In particular, when we fork()+exit(), or when we munmap() a large
area backed by many shared PMD tables, we perform one IPI broadcast per
unshared PMD table.
There are two optimizations to be had:
(1) When we process (unshare) multiple such PMD tables, such as during
exit(), it is sufficient to send a single IPI broadcast (as long as
we respect locking rules) instead of one per PMD table.
Locking prevents that any of these PMD tables could get reuse before
we drop the lock.
(2) When we are not the last sharer (> 2 users including us), there is
no need to send the IPI broadcast. The shared PMD tables cannot
become exclusive (fully unshared) before an IPI will be broadcasted
by the last sharer.
Concurrent GUP-fast could walk into a PMD table just before we
unshared it.
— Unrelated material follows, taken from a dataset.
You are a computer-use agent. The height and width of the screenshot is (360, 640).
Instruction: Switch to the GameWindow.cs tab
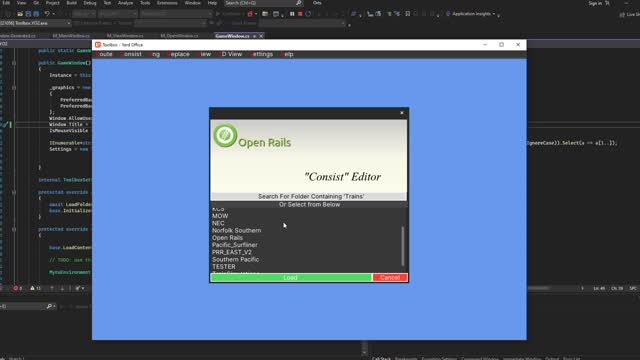pyautogui.click(x=232, y=36)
It could then succeed in grabbing a page from the
shared page table even after munmap() etc succeeded (and supressed
an IPI). But there is not difference compared to GUP-fast just
sleeping for a while after grabbing the page and re-enabling IRQs.
Most importantly, GUP-fast will never walk into page tables that are
no-longer shared, because the last sharer will issue an IPI
broadcast.
(if ever required, checking whether the PUD changed in GUP-fast
after grabbing the page like we do in the PTE case could handle
this)
So let's rework PMD sharing TLB flushing + IPI sync to use the mmu_gather
infrastructure so we can implement these optimizations and demystify the
code at least a bit. Extend the mmu_gather infrastructure to be able to
deal with our special hugetlb PMD table sharing implementation.
We'll consolidate the handling for (full) unsharing of PMD tables in
tlb_unshare_pmd_ptdesc() and tlb_flush_unshared_tables(), and track
in "struct mmu_gather" whether we had (full) unsharing of PMD tables.
Because locking is very special (concurrent unsharing+reuse must be
prevented), we disallow deferring flushing to tlb_finish_mmu() and instead
require an explicit earlier call to tlb_flush_unshared_tables().
From hugetlb code, we call huge_pmd_unshare_flush() where we make sure
that the expected lock protecting us from concurrent unsharing+reuse is
still held.
Check with a VM_WARN_ON_ONCE() in tlb_finish_mmu() that
tlb_flush_unshared_tables() was properly called earlier.
Document it all properly.
Notes about tlb_remove_table_sync_one() interaction with unsharing:
There are two fairly tricky things:
(1) tlb_remove_table_sync_one() is a NOP on architectures without
CONFIG_MMU_GATHER_RCU_TABLE_FREE.
Here, the assumption is that the previous TLB flush would send an
IPI to all relevant CPUs. Careful: some architectures like x86 only
send IPIs to all relevant CPUs when tlb->freed_tables is set.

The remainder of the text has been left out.